If i have 1 font (works) the last step is.
..\tesseract nld.font1.exp0.tif output -l eng
But what is the last step if i have serval tif files? If i repeat the last step with another tif file the traineddata file doesen't seem to be affected.
The training procedure description speeks of an image.tif, how can i feed multiple files?
What is the most probable font style that can be used in Tesseract 3.0?

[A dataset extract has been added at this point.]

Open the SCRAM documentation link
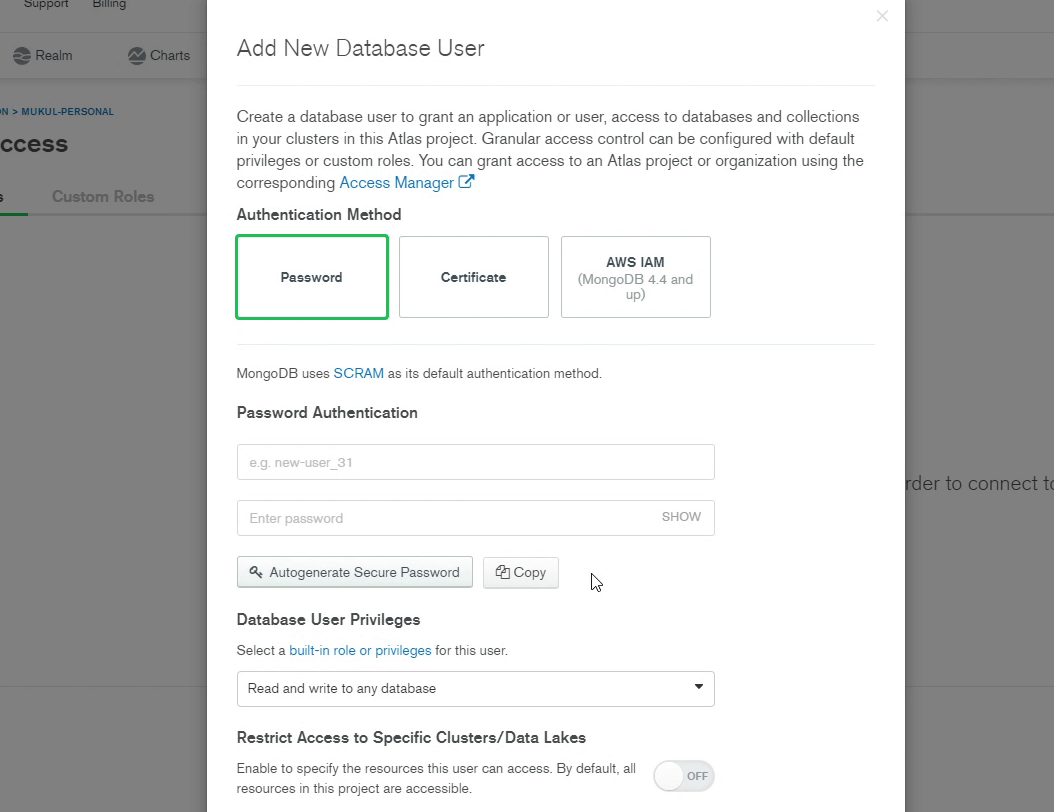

I have tried to convert font styles Times New Roman, Calibri and Verdana, and it produces wrong output. Like for example, "b" becomes "h".
Thanks!
I am new to Tesseract. I would like to train Tesseract to recognize khmer unicode text. I have looked at this http://code.google.com/p/tesseract-ocr/wiki/TrainingTesseract3 but I still not sure how to do it. Are there any other tutorial or docs i can read to get started? Thanks.
hi is there a way to recognize multiple languages in a single tif? And what about Italics and Bold?